İstanbul Üniversitesi İlahiyat Fakültesi Öğretim Üyesi Prof. Dr. Abdülaziz Bayındır, ”Özellikle imsak vaktinde enine yayılan kızıl ve beyaz ışık kuşaklarının net görülmesi gerekirken aydınlığın emaresinin dahi olmadığı saatlerde oruca ve namaza başlanması akıl tutulmasıdır” dedi.
Süleymaniye Vakfı Din ve Fıtrat Araştırmaları Merkezi’nde açıklama yapan merkez başkanı İstanbul Üniversitesi İlahiyat Fakültesi Öğretim Üyesi Prof. Dr. Bayındır, namaz ve oruç vakitleri konusunda yürüttükleri projenin sonuçlarını gazetecilerle paylaştı.

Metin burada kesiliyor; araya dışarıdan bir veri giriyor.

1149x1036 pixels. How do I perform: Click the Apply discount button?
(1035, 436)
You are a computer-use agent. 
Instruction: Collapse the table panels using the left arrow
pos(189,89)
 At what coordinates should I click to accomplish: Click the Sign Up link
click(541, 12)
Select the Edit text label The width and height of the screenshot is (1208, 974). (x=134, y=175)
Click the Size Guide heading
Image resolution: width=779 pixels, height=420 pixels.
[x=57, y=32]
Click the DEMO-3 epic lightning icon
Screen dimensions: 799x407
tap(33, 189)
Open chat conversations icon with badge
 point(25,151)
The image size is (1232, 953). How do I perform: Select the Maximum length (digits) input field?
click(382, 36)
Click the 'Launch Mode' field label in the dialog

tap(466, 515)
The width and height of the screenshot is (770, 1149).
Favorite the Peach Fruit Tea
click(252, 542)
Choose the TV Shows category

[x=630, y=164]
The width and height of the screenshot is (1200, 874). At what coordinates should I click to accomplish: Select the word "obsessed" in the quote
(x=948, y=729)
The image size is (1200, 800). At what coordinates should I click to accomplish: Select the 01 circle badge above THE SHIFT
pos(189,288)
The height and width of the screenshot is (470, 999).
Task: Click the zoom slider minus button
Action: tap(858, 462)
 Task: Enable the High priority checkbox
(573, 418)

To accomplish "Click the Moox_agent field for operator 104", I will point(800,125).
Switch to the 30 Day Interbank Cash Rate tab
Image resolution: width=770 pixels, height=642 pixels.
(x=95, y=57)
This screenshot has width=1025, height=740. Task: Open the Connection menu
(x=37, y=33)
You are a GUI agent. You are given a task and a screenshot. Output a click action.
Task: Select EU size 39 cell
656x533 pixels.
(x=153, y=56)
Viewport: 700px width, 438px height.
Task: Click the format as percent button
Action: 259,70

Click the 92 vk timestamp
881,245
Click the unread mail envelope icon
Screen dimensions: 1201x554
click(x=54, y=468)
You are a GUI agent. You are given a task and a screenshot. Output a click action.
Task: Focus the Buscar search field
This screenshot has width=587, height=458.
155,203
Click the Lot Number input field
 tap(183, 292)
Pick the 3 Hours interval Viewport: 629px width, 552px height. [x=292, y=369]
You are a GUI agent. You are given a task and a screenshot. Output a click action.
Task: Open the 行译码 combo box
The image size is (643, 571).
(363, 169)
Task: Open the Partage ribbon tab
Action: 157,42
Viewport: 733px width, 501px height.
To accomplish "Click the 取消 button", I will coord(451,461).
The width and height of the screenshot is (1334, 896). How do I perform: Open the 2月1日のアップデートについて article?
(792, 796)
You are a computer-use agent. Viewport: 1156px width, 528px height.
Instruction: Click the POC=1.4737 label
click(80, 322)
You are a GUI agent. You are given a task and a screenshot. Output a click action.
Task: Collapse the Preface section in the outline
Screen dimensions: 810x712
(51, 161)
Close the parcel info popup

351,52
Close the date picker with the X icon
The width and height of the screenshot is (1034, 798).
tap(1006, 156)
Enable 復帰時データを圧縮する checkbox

Bayındır, gözlem maksadıyla yaz ve kış mevsiminde kutup dairesine gittiklerini belirterek, bilim ve tekniğin imkanlarını Kur’an sünnet bütünlüğü içinde kullanarak büyük bir ekip çalışması yaptıklarını söyledi. Koordinatlar ve bölgenin yüksekliği (rakım) girildiği takdirde ekvatordan kutuplara her noktanın namaz ve oruç vakitlerine ulaşmayı sağlayacak program geliştirdiklerini açıklayan Bayındır, ”Farklı noktalardaki gözlemlerle programımızın örtüştüğünü tespit etmek bizi mutlu etti” dedi.
Prof. Dr. Bayındır, namaz ve oruç vakitleriyle ilgili ayet ve hadislerde hiçbir yoruma yer bırakmayacak kadar açık tarifler bulunduğunu kaydetti.
‘Yanlış ölçülerle oruca ve namaza başlanması kabul edilebilir bir durum değildir” diyen Bayındır şöyle devam etti:
”Özellikle imsak vaktinde enine yayılan kızıl ve beyaz ışık kuşaklarının net görülmesi gerekirken aydınlığın emaresinin dahi olmadığı saatlerde oruca ve namaza başlanması tam bir akıl tutulmasıdır. Ufku gören herkes, yaptığımız çalışmanın doğruluğunu penceresinden kafasını uzatarak test edebilir. Bunu yapmamak kişiyi, vakit girmeden kıldığı namazların sorumluluğundan kurtarmaz.”
Eskiden bütün vakitlerin gözlemle şimdi ise astronomiye göre belirlendiğini ve astronomi ile gözlemin birleştirilmesi gerektiğini ifade eden Bayındır, imsak vaktinin yaklaşık 1 saat erken olduğunu, yatsı zamanının da vaktinin dışına çıkarıldığını belirtti.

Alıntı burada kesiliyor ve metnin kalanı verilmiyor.